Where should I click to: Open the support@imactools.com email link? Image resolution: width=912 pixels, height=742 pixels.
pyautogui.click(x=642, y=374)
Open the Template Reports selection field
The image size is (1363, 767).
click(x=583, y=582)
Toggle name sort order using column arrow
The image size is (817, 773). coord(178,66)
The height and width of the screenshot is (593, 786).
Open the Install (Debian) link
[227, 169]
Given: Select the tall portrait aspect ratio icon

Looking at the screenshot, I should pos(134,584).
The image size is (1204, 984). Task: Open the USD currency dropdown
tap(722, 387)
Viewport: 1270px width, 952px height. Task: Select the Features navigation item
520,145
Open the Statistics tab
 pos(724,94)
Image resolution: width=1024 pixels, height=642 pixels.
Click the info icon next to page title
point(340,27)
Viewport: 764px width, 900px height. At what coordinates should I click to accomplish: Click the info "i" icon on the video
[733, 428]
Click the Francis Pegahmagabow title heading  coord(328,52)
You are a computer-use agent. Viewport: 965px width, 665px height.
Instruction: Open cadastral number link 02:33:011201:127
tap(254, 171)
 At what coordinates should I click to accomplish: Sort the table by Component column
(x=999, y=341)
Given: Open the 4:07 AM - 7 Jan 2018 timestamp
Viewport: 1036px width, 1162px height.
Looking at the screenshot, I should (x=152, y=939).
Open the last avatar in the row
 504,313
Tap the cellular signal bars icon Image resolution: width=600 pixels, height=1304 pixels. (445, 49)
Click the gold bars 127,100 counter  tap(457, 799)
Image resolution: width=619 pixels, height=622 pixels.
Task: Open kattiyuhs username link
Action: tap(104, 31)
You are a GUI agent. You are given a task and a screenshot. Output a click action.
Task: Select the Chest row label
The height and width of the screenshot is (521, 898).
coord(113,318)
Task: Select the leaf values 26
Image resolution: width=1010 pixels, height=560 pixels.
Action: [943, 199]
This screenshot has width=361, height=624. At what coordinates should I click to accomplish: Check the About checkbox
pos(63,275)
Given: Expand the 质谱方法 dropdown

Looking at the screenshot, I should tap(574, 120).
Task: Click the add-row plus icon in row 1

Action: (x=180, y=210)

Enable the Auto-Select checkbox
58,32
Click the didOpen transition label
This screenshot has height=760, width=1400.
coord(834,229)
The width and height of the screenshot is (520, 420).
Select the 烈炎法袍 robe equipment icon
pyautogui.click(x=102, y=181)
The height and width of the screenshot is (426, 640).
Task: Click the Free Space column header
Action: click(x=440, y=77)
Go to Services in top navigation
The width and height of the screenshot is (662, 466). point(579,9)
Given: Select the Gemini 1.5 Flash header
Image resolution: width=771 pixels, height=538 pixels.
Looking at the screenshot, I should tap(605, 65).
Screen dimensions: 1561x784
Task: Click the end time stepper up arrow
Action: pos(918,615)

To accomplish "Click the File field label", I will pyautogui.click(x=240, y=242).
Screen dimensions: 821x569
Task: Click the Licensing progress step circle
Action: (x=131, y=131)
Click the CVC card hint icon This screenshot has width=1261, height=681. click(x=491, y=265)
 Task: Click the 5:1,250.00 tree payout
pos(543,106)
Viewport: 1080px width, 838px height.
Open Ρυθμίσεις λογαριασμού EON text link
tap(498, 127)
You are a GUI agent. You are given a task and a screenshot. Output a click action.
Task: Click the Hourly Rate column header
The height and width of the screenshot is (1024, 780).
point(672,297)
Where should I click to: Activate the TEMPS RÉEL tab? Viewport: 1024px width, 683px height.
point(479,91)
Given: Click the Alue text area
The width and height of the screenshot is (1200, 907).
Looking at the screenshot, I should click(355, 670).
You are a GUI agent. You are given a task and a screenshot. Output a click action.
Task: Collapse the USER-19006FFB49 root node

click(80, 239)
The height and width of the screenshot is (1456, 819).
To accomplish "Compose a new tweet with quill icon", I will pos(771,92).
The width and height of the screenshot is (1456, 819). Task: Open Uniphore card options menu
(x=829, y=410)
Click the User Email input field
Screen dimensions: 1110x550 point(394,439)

-=-=-=-=-

Give back only the lines from the one containing "The width and height of the screenshot is (1456, 819)." through the final line of the entries above, exactly as written, both included.

■ Finished task
The width and height of the screenshot is (1456, 819). Task: Open Uniphore card options menu
(x=829, y=410)
Click the User Email input field
Screen dimensions: 1110x550 point(394,439)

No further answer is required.